The Birth of the Stampede Cowboy
The figure of the "Stampede Cowboy" is often thought to have been born alongside the Calgary Stampede in 1912. While that may be the moment he was officially named, his true origins trace back earlier, to the 1908 Dominion Exhibition in Calgary. It was there, in the heart of a rapidly changing West, that the spirit and imagery of the Stampede Cowboy began to take shape.
The 1908 Dominion Exhibition was a major national fair, held from June 29 to July 9, and attracted over 100,000 visitors—an enormous number for the time. It featured cutting-edge industrial displays housed in Calgary's newly constructed Industrial Exhibits Building, daily airship flights, and international entertainment such as the famed Miller Brothers' 101 Ranch Wild West Show. One of the performers with that troupe was a young American showman named Guy Weadick, the eventual founder of the Calgary Stampede.
Weadick's experience at the Exhibition left a lasting impression. Calgary, at the time, felt to him like a city on the brink of modernity, but still rooted in its Old West past. This blend of nostalgia and transformation inspired his vision of a grand celebration—a "Frontier Days and Cowboy Championship Contest" that would capture the fading spirit of the Wild West before it disappeared completely beneath the plow of progress. This vision would take shape four years later as the first Calgary Stampede.
The promotional materials for the 1908 Exhibition reveal how strongly this tension between the old and the new defined the event. One visitor guide carried the tagline:
“Don’t miss this opportunity to see the Province of Alberta. Come before the Indians and Cowboys and the tremendously fascinating western life are forced far into the background by the energetic wheat farmer.”
This language reflects a powerful theme that would come to define the Stampede itself: the belief that the "wild" West was vanishing, and with it, the cowboy way of life. Calgary became a kind of living time capsule; a place where the past could still be celebrated, even as the future pushed steadily forward.
A passage from the Calgary Pageant, written to commemorate the 1908 Dominion Exhibition, captures this mindset with vivid clarity:
“The Indians were alive and most of the 2,000 in the parade had taken part in many bloody battle-fields. The early missionaries were there in person, as were the early traders, the cowboys and all the other early settlers.

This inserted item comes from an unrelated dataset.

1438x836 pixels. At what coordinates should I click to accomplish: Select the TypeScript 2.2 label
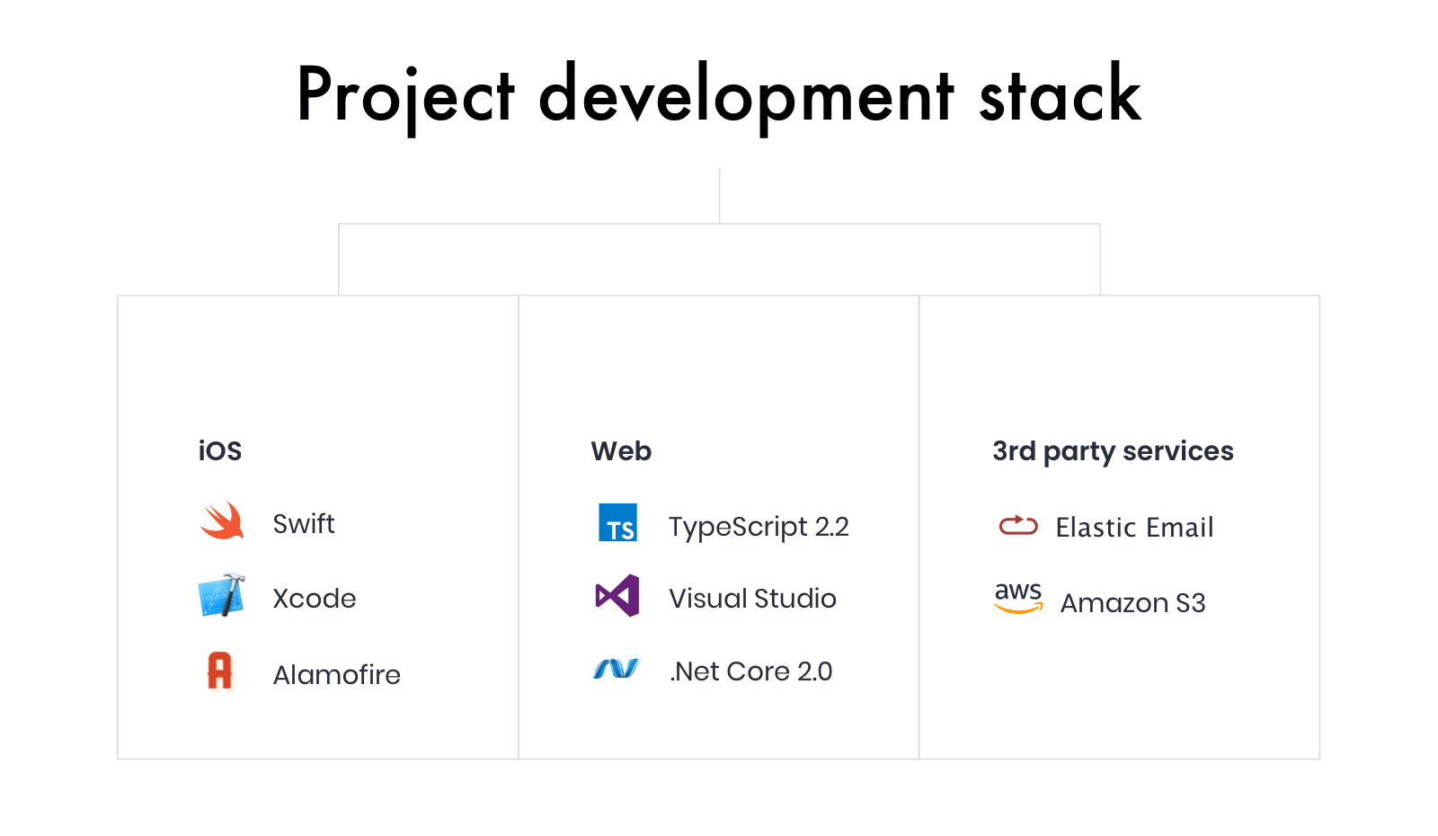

The coming of the newer settlers from all parts of the world was shown in a very attractive manner. An imperialist air surrounded it all, but young Canada was well represented; Scandinavia, England, Scotland, Ireland, Germany, America and all.
The rear of the parade was made up of the very modern Calgary, the city of champions, the gaudy automobile parade, gaily decorated horses, and the interesting floats of the merchants. The contrast was very striking. The pageant was declared by all who saw it as the most unique, original and interesting affair of its kind ever seen in Canada.”
This pageant and the Exhibition more broadly helped lay the cultural foundation for the Calgary Stampede. It showcased a romanticized image of a vanishing frontier while celebrating the forces of modern progress. Out of this powerful contradiction, the Stampede Cowboy was born—not just as a rodeo figure, but as a symbol of a West that was being mythologized even as it was disappearing.